In the ancient Near Eastern city-state of Lagash, the foundations of a tavern were recently found by archaeologists that included an open-air sitting area, and a kitchen complete with a clay oven, clay chiller, and ancient crockery.
One of the oldest areas in Ancient Mesopotamia, Lagash was already inhabited in the fifth millennium BCE. Today it's located on a mound 4,000 yards in length and 2,000 yards in width.
A joint project of the Univ. of Pennsylvania Museum, Cambridge University and the State Board of Antiquities and Heritage in Baghdad has renewed work at this critically important settlement as recently as 2019.
Using new magnetometry techniques and sedimentary analysis, the renewed work is taking a different approach to archaeology compared to past excavations of the city.

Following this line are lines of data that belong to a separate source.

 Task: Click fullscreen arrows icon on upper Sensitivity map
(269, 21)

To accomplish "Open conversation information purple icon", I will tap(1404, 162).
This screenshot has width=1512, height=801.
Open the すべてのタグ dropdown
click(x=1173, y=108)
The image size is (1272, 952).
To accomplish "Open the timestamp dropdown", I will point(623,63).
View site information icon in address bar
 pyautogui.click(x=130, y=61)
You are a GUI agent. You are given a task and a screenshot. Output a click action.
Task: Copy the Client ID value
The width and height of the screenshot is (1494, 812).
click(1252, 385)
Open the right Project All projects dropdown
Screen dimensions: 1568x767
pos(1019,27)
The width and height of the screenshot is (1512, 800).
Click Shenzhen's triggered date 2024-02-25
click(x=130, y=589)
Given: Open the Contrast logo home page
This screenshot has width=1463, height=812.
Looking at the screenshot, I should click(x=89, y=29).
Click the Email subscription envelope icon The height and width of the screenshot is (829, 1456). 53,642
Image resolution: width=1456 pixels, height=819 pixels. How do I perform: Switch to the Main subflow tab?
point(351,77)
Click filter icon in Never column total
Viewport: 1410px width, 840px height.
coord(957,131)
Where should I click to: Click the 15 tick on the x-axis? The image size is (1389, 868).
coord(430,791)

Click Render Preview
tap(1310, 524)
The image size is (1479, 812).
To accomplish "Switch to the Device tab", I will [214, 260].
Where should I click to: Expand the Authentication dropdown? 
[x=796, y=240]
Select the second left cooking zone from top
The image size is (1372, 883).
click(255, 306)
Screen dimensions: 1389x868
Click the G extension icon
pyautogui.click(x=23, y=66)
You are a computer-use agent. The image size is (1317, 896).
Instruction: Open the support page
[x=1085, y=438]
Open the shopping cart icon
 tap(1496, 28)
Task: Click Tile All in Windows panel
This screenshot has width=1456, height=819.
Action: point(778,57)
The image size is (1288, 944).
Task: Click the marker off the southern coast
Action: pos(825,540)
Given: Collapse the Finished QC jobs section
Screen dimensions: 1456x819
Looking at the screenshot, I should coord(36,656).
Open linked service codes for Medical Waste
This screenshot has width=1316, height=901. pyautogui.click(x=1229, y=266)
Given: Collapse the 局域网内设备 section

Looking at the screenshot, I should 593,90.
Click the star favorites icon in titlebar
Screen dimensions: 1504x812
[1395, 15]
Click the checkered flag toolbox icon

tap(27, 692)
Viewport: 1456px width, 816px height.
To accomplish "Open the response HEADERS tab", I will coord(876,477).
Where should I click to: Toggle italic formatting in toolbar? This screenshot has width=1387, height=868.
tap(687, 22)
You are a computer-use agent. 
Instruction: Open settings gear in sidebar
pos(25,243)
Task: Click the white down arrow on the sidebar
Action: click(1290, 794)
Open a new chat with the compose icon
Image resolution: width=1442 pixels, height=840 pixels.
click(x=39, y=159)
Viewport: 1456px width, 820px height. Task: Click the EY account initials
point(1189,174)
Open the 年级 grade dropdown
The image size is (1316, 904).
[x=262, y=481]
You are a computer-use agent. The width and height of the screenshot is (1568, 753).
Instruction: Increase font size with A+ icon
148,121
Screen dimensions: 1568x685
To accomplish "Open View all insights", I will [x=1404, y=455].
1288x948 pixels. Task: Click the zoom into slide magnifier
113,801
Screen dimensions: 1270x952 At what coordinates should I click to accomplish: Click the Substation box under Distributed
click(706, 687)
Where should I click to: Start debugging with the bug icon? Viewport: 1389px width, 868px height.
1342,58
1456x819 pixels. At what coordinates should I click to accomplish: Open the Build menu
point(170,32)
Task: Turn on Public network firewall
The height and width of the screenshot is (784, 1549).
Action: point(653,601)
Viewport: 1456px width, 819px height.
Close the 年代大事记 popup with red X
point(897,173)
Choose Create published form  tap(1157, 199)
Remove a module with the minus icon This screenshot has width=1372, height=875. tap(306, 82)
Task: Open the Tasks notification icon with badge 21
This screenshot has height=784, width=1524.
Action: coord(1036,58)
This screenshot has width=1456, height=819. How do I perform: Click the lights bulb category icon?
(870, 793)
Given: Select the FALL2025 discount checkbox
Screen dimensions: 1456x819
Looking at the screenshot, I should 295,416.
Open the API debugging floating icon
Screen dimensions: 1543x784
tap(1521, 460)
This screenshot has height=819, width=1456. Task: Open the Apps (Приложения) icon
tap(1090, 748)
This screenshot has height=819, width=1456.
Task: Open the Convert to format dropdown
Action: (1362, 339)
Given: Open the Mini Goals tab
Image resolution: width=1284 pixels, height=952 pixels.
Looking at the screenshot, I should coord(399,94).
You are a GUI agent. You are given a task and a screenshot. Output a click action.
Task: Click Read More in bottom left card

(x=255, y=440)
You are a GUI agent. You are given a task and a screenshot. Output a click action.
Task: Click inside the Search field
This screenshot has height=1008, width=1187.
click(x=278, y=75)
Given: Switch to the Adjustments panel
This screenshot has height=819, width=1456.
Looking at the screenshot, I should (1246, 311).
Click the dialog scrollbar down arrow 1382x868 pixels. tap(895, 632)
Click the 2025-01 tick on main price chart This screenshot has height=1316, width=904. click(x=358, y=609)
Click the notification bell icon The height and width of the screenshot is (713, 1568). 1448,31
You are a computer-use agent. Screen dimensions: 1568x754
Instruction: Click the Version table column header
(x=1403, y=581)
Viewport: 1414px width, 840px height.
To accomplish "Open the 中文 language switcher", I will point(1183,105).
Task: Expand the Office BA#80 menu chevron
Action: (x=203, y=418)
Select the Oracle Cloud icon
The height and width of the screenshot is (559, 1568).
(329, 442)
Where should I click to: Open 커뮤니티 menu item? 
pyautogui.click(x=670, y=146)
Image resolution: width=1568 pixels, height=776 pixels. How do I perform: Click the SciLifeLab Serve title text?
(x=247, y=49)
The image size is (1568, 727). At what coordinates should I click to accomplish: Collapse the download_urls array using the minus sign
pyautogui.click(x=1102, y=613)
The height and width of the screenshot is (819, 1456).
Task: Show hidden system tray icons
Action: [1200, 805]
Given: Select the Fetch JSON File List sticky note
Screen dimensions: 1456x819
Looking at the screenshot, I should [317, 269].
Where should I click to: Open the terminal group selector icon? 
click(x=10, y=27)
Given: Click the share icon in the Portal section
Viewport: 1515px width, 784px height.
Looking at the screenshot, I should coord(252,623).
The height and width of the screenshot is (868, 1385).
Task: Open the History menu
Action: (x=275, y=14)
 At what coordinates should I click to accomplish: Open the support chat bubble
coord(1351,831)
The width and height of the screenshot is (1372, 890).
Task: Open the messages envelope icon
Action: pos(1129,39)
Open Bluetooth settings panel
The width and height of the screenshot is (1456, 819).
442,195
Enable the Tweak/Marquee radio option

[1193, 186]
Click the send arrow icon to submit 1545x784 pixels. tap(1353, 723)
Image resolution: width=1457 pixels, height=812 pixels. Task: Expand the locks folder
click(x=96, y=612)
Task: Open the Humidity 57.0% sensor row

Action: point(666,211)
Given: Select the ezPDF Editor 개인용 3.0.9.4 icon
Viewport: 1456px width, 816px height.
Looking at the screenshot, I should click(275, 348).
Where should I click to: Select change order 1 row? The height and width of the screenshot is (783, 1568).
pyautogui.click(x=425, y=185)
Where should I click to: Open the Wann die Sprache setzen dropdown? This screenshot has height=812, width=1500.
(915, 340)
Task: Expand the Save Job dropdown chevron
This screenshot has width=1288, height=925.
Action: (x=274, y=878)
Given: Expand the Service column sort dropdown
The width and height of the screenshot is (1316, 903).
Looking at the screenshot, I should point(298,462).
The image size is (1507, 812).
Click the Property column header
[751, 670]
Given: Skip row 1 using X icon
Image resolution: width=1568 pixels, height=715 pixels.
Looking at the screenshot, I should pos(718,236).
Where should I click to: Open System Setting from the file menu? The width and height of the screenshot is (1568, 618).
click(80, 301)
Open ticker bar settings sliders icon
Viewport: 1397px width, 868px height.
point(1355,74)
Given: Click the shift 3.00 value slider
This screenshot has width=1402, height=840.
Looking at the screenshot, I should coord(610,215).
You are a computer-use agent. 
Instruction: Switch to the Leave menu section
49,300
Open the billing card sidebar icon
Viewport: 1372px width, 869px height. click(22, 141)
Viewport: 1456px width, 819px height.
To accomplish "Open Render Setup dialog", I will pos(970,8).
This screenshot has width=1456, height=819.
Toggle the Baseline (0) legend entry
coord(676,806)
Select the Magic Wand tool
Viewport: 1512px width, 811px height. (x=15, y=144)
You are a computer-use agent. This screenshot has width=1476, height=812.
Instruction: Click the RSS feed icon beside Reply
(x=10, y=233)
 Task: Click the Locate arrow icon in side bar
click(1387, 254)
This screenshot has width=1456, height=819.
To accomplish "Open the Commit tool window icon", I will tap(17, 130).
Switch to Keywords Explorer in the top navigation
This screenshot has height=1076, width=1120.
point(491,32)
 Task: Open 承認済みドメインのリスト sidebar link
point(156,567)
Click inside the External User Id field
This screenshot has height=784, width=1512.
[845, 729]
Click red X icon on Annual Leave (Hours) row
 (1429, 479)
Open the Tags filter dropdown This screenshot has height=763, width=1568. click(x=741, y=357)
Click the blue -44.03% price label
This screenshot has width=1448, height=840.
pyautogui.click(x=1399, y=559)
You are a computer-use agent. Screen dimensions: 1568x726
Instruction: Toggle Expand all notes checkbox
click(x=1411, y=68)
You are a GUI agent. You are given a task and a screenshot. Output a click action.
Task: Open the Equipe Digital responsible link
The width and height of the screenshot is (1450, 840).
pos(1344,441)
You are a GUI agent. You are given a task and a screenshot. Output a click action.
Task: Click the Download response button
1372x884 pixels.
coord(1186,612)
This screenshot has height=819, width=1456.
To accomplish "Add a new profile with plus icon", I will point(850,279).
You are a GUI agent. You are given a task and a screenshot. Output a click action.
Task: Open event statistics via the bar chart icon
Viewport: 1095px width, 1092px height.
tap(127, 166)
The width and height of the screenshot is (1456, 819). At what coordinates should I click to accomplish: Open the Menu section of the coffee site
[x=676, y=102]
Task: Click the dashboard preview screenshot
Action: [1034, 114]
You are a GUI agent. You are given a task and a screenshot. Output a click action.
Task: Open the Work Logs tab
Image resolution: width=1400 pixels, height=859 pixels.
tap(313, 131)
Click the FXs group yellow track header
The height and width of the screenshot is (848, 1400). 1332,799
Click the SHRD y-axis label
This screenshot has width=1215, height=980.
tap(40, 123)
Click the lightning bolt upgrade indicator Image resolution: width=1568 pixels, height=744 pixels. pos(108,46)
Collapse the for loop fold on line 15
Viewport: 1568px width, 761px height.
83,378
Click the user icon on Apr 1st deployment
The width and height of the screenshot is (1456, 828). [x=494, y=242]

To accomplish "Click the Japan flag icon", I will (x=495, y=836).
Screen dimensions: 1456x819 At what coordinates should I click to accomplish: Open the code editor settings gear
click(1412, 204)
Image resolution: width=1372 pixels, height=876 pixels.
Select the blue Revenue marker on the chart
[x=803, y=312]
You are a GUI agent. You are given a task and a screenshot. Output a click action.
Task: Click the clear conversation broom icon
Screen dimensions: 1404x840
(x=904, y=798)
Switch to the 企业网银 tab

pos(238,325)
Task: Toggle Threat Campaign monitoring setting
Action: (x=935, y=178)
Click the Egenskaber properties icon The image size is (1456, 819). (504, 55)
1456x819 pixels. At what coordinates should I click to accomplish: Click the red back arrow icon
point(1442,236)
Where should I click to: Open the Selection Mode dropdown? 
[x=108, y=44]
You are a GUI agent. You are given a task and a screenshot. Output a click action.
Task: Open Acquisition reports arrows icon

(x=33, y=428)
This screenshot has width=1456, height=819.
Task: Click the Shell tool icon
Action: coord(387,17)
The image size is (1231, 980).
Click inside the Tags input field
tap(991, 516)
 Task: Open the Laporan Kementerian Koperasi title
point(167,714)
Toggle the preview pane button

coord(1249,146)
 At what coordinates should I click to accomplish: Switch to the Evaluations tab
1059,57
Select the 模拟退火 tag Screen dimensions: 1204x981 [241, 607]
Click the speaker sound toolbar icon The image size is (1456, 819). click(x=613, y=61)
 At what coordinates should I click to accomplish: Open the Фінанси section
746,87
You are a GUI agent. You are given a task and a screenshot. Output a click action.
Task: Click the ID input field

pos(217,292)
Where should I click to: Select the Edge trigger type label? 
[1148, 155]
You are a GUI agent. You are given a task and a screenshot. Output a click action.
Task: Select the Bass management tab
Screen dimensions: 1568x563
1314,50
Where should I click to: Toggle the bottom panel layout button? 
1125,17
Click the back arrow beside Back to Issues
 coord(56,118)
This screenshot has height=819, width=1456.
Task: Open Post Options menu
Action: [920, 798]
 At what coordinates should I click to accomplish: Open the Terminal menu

"It's not like old-time archaeology in Iraq," says Zaid Alrawi, project manager for the Lagash project at the Penn Museum, in the statement. "We're not going after big mounds expecting to find an old temple. We use our techniques and then, based on scientific priority, go after what we think will yield important information to close knowledge gaps in the field."
According to established records of the procession of Mesopotamian city-states, Lagash might be the fourth such large important settlement in the area, following Eridu the first city, Uruk, and Ur.
Among the tavern's contents were conical eating dishes which contained the remains of fish, a staple among ancient Mesopotamian settlements, and other storage jars that contained food.
It goes to show, according to the archaeologists, that the city wasn't simply divided into the priestly and royal strata, and the lower classes, but rather contained a middle class as well who could afford to eat out as it were.
"The fact that you have a public gathering place where people can sit down and have a pint and have their fish stew, they're not laboring under the tyranny of kings," says Reed Goodman, an archaeologist at the University of Pennsylvania, to CNN. "Right there, there is already something that is giving us a much more colorful history of the city."